Reproduce every one of the following items word for word, without changing anything.

▶ [Click-target data]:
○ ○ ○ ○

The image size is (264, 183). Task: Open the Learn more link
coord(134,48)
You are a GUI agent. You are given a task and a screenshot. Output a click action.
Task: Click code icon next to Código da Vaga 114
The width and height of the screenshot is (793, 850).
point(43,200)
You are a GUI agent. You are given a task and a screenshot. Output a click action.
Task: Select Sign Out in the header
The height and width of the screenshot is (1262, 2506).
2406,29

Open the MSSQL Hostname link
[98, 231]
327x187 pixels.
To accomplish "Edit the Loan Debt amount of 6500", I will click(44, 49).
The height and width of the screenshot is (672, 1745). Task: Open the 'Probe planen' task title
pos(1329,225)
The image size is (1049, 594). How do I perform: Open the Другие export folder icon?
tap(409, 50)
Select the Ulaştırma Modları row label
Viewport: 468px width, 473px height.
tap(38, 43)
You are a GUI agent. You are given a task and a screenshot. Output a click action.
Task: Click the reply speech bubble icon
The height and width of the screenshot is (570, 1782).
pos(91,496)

○ ○ ○ ○

▶ [COMPLETE ANSWER]:
The image size is (264, 183). Task: Open the Learn more link
coord(134,48)
You are a GUI agent. You are given a task and a screenshot. Output a click action.
Task: Click code icon next to Código da Vaga 114
The width and height of the screenshot is (793, 850).
point(43,200)
You are a GUI agent. You are given a task and a screenshot. Output a click action.
Task: Select Sign Out in the header
The height and width of the screenshot is (1262, 2506).
2406,29

Open the MSSQL Hostname link
[98, 231]
327x187 pixels.
To accomplish "Edit the Loan Debt amount of 6500", I will click(44, 49).
The height and width of the screenshot is (672, 1745). Task: Open the 'Probe planen' task title
pos(1329,225)
The image size is (1049, 594). How do I perform: Open the Другие export folder icon?
tap(409, 50)
Select the Ulaştırma Modları row label
Viewport: 468px width, 473px height.
tap(38, 43)
You are a GUI agent. You are given a task and a screenshot. Output a click action.
Task: Click the reply speech bubble icon
The height and width of the screenshot is (570, 1782).
pos(91,496)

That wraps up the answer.